───── GIVEN INFORMATION ─────

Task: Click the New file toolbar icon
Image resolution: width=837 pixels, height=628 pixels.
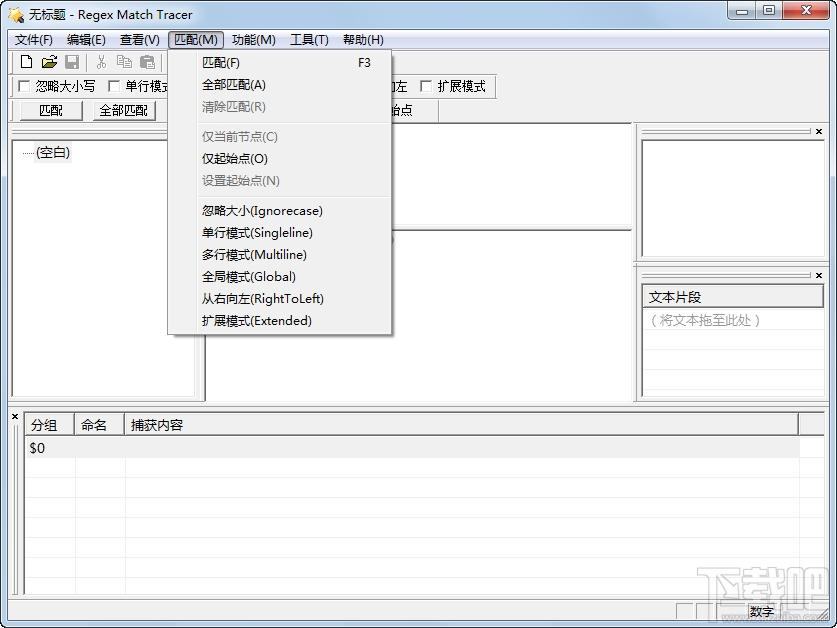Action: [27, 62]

─────
───── GIVEN INFORMATION ─────

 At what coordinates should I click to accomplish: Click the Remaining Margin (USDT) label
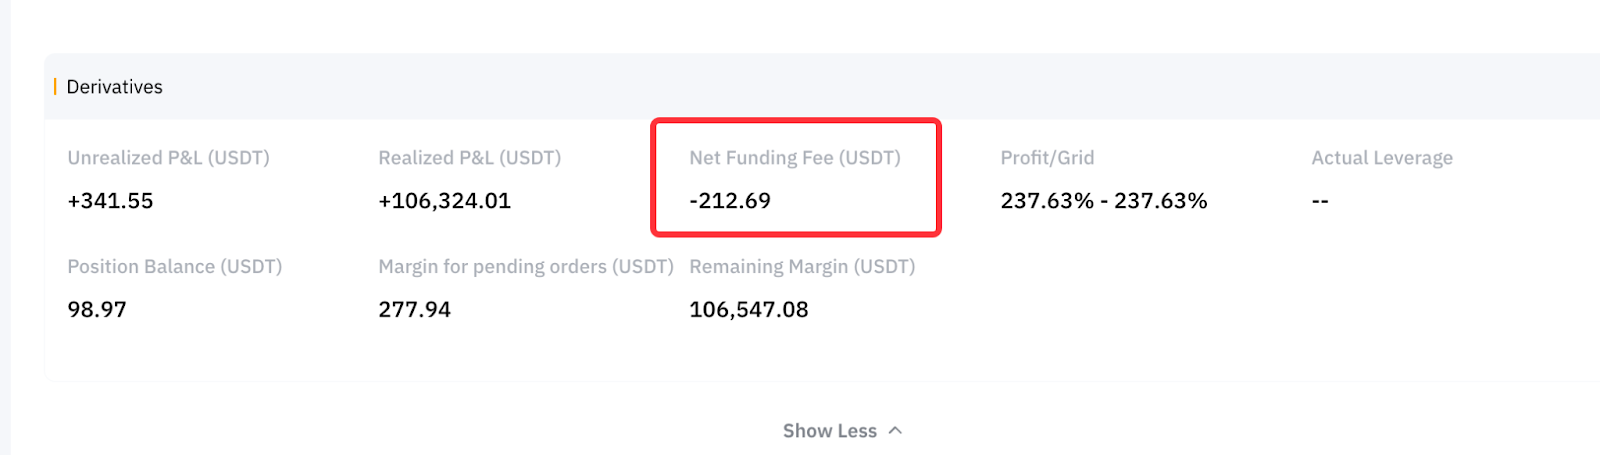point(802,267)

─────

WORK INSTRUCTIONS – Copy the rows starting at the line containing "At what coordinates" and ending at the line containing "point(802,267)", with "Available Margin" substituted for "Remaining Margin" and nothing else altered. Omit the pictures from your copy.

SOLUTION –
 At what coordinates should I click to accomplish: Click the Available Margin (USDT) label
point(802,267)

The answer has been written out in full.